Task to carry out
Could you print the entries below exactly, starting at the line that contains "Instruction: Open the Shop Catalog dropdown" and stopping after the last one?

Start of Block

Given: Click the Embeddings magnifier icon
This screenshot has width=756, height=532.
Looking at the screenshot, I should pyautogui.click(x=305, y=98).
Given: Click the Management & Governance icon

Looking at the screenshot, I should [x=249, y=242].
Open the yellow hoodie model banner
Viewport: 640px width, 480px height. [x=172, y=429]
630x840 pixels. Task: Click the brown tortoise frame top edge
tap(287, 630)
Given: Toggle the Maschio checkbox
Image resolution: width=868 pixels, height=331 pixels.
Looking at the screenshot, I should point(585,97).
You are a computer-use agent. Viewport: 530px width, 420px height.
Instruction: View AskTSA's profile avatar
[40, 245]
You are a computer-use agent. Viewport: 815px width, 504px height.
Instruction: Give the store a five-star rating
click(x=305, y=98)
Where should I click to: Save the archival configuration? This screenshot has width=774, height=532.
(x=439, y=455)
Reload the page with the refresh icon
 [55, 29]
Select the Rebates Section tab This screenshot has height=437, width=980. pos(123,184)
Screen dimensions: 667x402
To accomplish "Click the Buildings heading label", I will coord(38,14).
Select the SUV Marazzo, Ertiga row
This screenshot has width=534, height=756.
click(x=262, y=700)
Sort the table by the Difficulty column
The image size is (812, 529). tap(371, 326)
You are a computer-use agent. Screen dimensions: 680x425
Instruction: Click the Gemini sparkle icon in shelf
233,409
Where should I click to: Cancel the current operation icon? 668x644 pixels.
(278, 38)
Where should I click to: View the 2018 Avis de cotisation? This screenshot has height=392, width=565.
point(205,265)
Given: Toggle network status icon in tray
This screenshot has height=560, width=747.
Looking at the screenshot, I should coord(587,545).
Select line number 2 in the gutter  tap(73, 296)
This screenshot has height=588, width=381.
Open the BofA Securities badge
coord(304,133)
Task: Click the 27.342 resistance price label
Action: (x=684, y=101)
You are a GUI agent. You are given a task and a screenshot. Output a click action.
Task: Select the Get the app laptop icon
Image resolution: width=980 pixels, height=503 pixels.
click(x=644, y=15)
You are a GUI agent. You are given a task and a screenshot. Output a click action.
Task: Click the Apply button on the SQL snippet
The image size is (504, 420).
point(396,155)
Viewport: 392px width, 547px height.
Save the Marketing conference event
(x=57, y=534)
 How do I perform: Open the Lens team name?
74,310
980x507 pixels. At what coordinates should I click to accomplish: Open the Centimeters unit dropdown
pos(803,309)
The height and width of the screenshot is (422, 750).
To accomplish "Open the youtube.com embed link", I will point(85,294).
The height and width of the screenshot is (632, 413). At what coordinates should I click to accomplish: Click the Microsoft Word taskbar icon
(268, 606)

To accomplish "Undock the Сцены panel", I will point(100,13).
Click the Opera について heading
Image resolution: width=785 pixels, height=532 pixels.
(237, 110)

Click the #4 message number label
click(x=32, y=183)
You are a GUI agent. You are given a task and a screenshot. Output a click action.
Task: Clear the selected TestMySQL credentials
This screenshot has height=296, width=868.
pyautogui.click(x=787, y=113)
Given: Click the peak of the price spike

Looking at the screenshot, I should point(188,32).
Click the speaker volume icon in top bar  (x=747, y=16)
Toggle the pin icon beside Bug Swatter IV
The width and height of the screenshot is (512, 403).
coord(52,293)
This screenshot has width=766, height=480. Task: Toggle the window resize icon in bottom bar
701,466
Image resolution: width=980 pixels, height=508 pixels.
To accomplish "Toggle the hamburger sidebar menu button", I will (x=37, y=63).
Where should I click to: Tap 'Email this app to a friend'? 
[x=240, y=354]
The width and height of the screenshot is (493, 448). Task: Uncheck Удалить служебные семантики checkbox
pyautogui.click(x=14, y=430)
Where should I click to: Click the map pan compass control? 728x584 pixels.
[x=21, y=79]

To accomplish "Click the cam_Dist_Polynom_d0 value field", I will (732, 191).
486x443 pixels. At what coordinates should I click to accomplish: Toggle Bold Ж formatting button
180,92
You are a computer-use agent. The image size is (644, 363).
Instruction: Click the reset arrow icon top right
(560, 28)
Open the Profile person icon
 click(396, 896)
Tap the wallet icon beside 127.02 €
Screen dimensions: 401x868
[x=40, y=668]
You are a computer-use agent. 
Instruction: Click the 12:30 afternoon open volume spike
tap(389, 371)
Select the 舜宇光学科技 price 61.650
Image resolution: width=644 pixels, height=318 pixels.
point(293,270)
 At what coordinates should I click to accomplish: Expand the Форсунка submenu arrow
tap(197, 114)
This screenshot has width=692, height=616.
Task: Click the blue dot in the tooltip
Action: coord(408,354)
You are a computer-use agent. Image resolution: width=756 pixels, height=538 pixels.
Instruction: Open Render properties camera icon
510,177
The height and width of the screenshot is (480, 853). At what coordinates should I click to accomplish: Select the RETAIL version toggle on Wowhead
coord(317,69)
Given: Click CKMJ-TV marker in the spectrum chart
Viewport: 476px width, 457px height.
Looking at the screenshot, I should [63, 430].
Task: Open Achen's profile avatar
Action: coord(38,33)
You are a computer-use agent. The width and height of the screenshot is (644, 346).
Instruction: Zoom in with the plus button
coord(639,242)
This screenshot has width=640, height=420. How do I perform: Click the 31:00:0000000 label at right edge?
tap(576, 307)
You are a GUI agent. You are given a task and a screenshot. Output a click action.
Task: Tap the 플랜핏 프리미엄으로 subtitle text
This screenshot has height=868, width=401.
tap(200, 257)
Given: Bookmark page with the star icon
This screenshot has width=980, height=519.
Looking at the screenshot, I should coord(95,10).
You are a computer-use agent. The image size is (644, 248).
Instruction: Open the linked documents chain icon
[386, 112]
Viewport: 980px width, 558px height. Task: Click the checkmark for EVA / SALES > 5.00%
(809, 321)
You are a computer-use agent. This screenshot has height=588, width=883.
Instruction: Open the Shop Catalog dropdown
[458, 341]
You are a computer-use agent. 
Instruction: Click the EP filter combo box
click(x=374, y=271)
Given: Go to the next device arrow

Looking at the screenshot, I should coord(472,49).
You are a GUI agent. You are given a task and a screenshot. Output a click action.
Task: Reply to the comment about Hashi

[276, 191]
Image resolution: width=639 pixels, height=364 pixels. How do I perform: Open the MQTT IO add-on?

End of Block

Task output
Instruction: Open the Shop Catalog dropdown
[458, 341]
You are a computer-use agent. 
Instruction: Click the EP filter combo box
click(x=374, y=271)
Given: Go to the next device arrow

Looking at the screenshot, I should coord(472,49).
You are a GUI agent. You are given a task and a screenshot. Output a click action.
Task: Reply to the comment about Hashi

[276, 191]
Image resolution: width=639 pixels, height=364 pixels. How do I perform: Open the MQTT IO add-on?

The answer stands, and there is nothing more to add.